Molenzorg
navigatie Tongerlo (Bree), Limburg
Foto van Keyartmolen, Tongerlo (Bree), Foto: Robert Van Ryckeghem, Koolkerke  | Database Belgische molens © Foto: Robert Van Ryckeghem, Koolkerke

Keyartmolen
Keyartstraat 4
3960 Tongerlo (Bree)
op de Itterbeek
kadasterperceel B1004
51.123348, 5.656110 (Google Maps)
Wim Winthaegen & Sonja Houben, Tongerlo
Voor 1139, diverse malen herbouwd, o.m. in 1850
Turbine watermolen
Korenmolen
Bakstenen gebouw, dwars op de waterloop
Turbine (type Francis, Koppen & Frings uit Maastricht)
Nog aanwezig: twee koppels kunststenen, pletter, mengketel
Gebouw goed, turbine gereviseerd
M: monument, DSG: dorps- en stadsgezicht,
18 november 1993
Wim Winthaegen, Jos Winthaegen, Danielle Wetzels
Als bed & breakfast, op afspraak, tel. 089 460047 (Sonja Winthagen); 0478 797390 (Wim Winthaegen); 0473 12 48 97; info@keyartmolen.be
50272 (allemolens.nl)

Beschrijving / geschiedenis

De "Keyartmolen" is een watergraanmolen (onderslagtype) op de rechteroever van de Itter, tussen de Zuid-Willemsvaart en het dorp Tongerlo. Deze vaart, waarvan aan de dijkvoet de molen is gelegen, is aangelegd in 1826. Alleen de molen ligt op het grondgebied van Tongerlo, de molenaarswoning en de hoeve liggen op het grondgebied van Gruitrode.

────────────────────

◆ **KORTE OPDRACHT A**
In welk jaar is volgens de tekst over de Keyartmolen de vaart aangelegd waaraan de molen ligt?
◆ **KORTE OPDRACHT B**
Neem uit de tekst over de Keyartmolen letterlijk het stuk over van "Wim Winthaegen &" tot en met "Frings uit Maastricht)".
Het materiaal heb je voor deze opdrachten niet nodig.

◆ **GEGEVENSBLOK**

────────────────────

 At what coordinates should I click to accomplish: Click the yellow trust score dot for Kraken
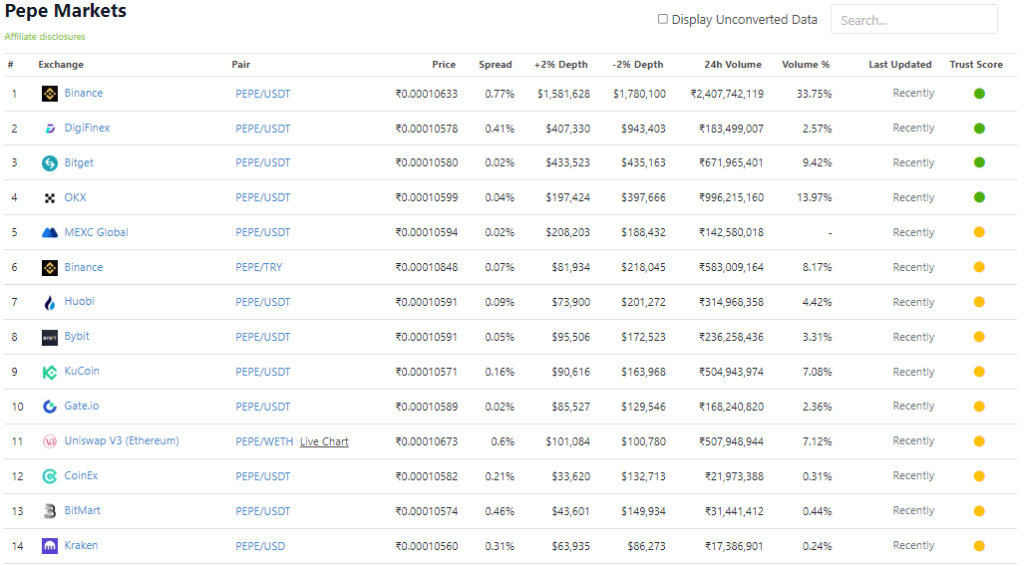pos(979,546)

────────────────────

◆ **SCHRIFTELIJK ANTWOORD A**
In 1826.

◆ **SCHRIFTELIJK ANTWOORD B**
Wim Winthaegen & Sonja Houben, Tongerlo
Voor 1139, diverse malen herbouwd, o.m. in 1850
Turbine watermolen
Korenmolen
Bakstenen gebouw, dwars op de waterloop
Turbine (type Francis, Koppen & Frings uit Maastricht)